This Is Why High-End Brands Are Still Thriving Despite Economic Uncertainty
Brand positioning has never been more vital to the success or demise of a business than it is today. The consumer base for which a founder, CEO, or brand director of a company chooses to target—is a gamble that could determine whether a company either succeeds or succumbs to the marketplace. Which is why it’s extremely important for a brand to appeal to the right audience—at the right time.
But the thing that makes positioning a brand such a peculiar process is that it often opposes actions that seem to be so apparent at the time that the decision on which way to position the brand is being made.
For example, at a time when gas prices are at an all-time high around the world and with supply chain issues affecting every aspect of the economic system—logic would tell you that high-end brands would suffer due to consumers buckling down to save money because of inflation—along with the financial ramifications and incertitude that would result.
However, in this case—logic would be giving you bad advice (I hear you, it doesn’t make sense).
In fact, high-end brands are thriving and setting record numbers in both sales and revenue despite economic uncertainty. Here’s how and why it’s happening.
Two industries that serve as touchstones to the extent of just how much high-end brands are flourishing—are the automobile and apparel industries. To which high-end brands are setting record numbers in spite of the fact that overall sales in both respective industries are below pre-pandemic numbers.
In 2021, automobile maker Rolls-Royce booked the highest annual sales in the brand’s 117-year history. While at the same time, auto manufacturer General Motors (which makes much more affordable vehicles) reported that their sales had fallen 13% in 2021 from 2020.
As for the apparel industry, Francois-Henri Pinault, Chief Executive Officer of Kering—the French-based multinational corporation that is the parent company of the luxurious fashion brand Gucci, announced in February of 2022, that despite inflation and supply chain issues—fourth quarter sales for the high-end brand in 2021, had been “brilliant.” With Kering reporting revenues of $11.02 billion—an increase of 31% from 2020.
Why luxury brands are prospering
The rationale behind the two main types of reasoning that lead consumers to increasingly purchasing luxury items during unsettling times could be deduced to two things: validation and alleviation.
From the validation perspective, when times are tumultuous; we, as human beings—are much more likely to seek things that give us comfort. This phenomenon is labeled as “emotional spending.” And what’s more comforting than validation from others? Which is the primary reason consumers purchase luxury products.
“Spending money to help us feel better has been a long-standing coping mechanism for many Americans,” says clinical psychologist Sheila Forman, PhD. Dr. Forman went on to state, “To be an emotional spender is to use shopping (online, in person, or both) to soothe what ails.”

__Tasks and exercises__:
1 – Repeat the stretch of the article on high-end brands from "This Is Why" through "is being made.".
2 – In the article on high-end brands, what two things are named as the reasoning that leads consumers to buy more luxury items during unsettling times?
The dataset excerpts are separate material and have no connection to the article on high-end brands.

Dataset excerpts

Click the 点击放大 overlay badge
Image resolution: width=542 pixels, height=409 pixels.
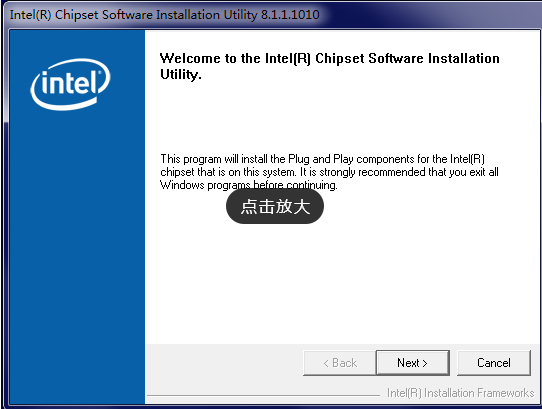(x=275, y=206)
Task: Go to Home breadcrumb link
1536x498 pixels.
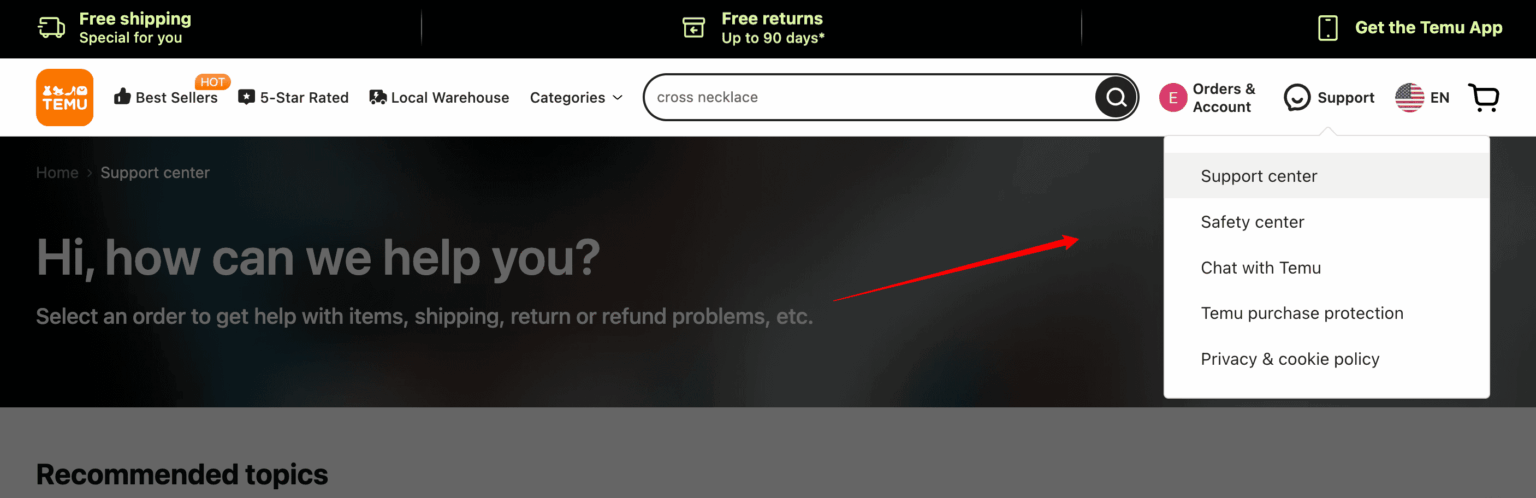Action: point(57,172)
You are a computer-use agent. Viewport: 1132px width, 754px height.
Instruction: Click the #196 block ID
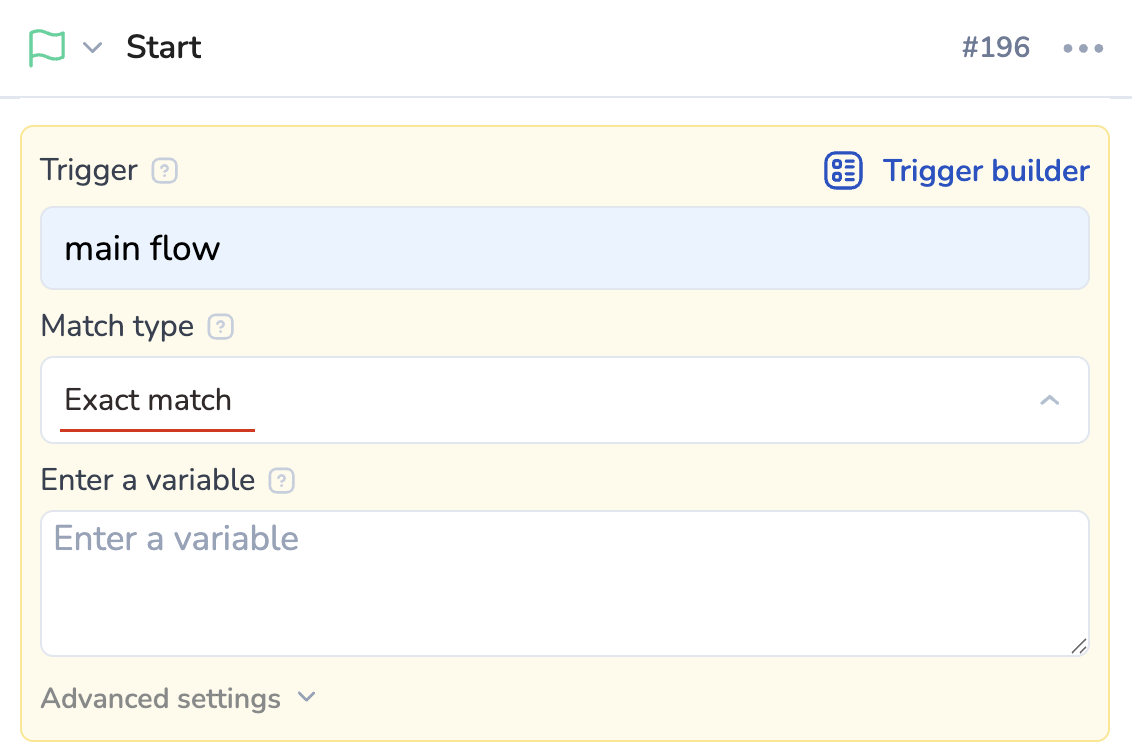coord(995,48)
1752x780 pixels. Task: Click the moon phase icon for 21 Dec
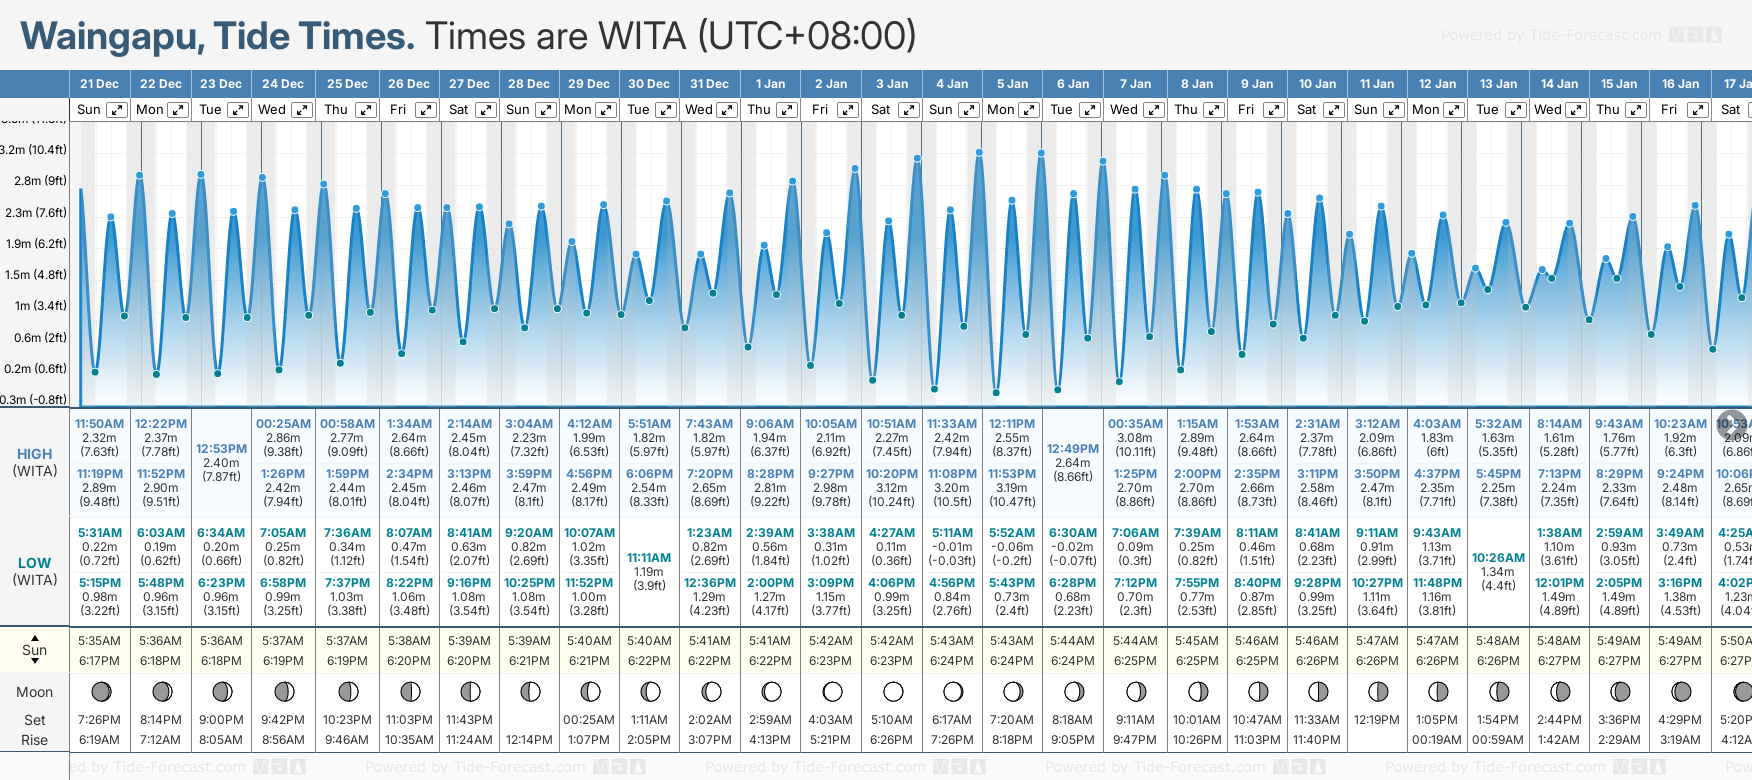(101, 691)
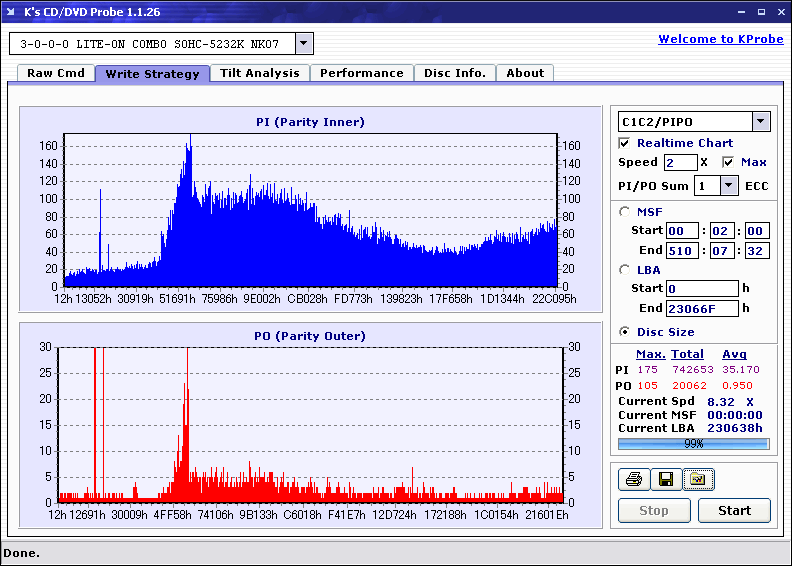Click the Start scan button
Viewport: 792px width, 566px height.
coord(734,510)
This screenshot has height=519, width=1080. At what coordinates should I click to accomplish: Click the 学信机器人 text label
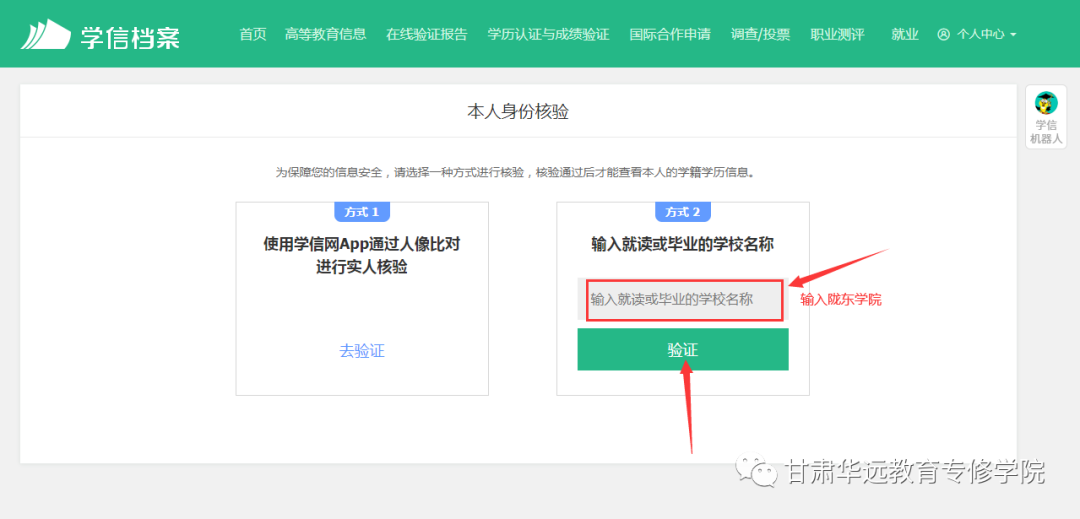click(1046, 132)
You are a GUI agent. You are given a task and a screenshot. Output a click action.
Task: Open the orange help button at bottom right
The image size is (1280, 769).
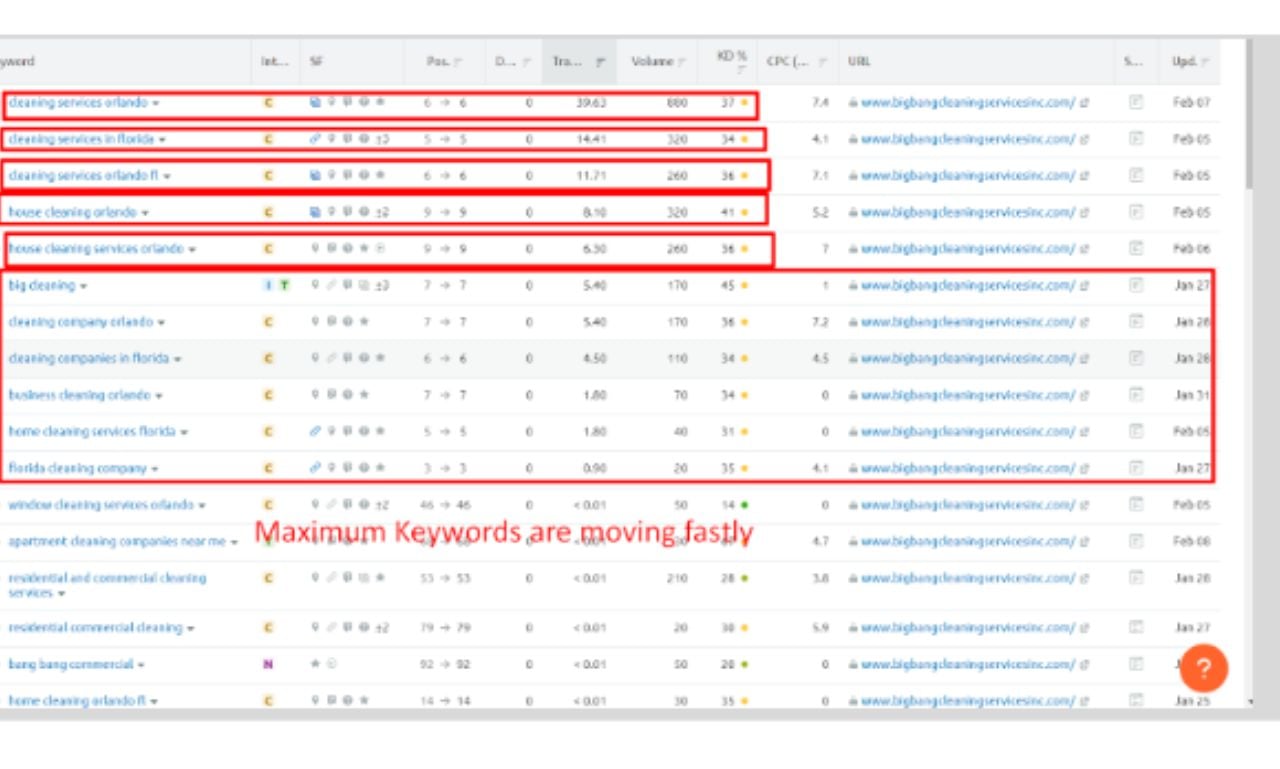[1204, 668]
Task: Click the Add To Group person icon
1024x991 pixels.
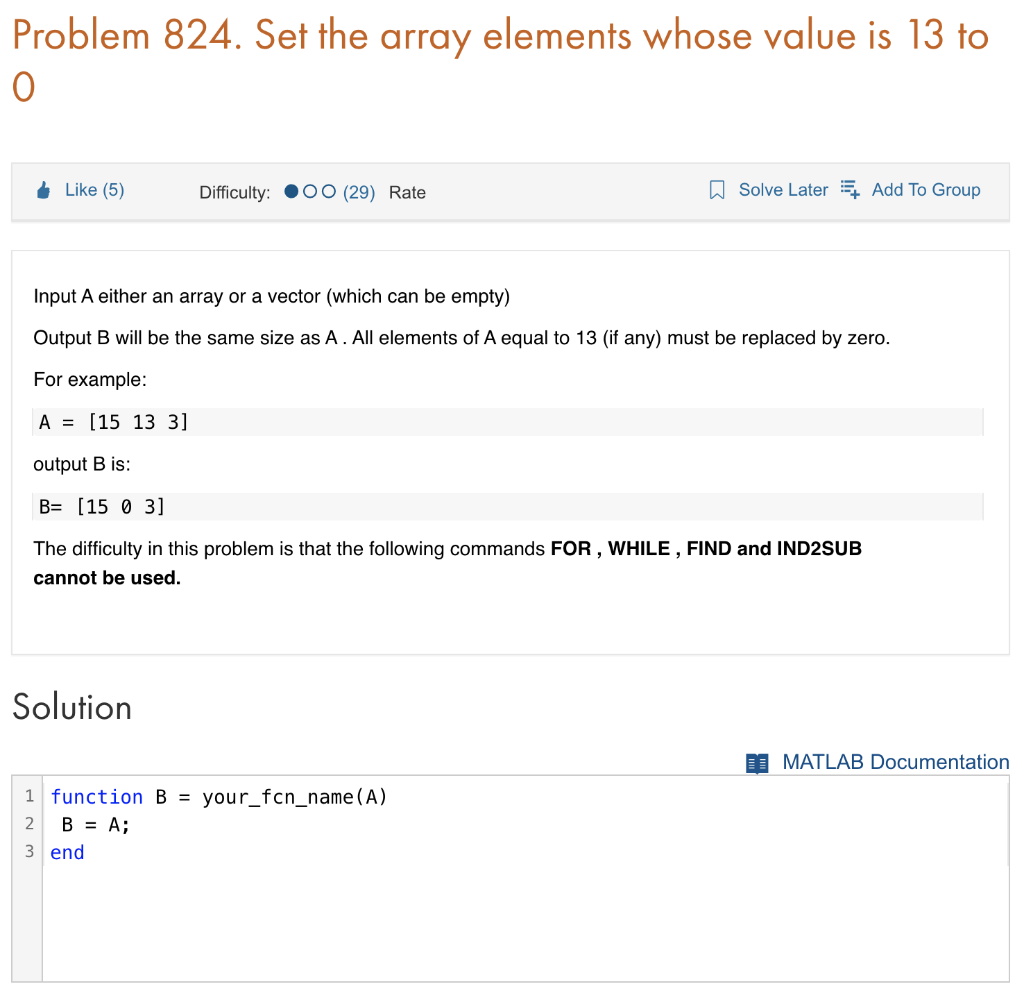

__Solution list__:
1 –
This Is Why High-End Brands Are Still Thriving Despite Economic Uncertainty
Brand positioning has never been more vital to the success or demise of a business than it is today. The consumer base for which a founder, CEO, or brand director of a company chooses to target—is a gamble that could determine whether a company either succeeds or succumbs to the marketplace. Which is why it’s extremely important for a brand to appeal to the right audience—at the right time.
But the thing that makes positioning a brand such a peculiar process is that it often opposes actions that seem to be so apparent at the time that the decision on which way to position the brand is being made.

2 – Validation and alleviation.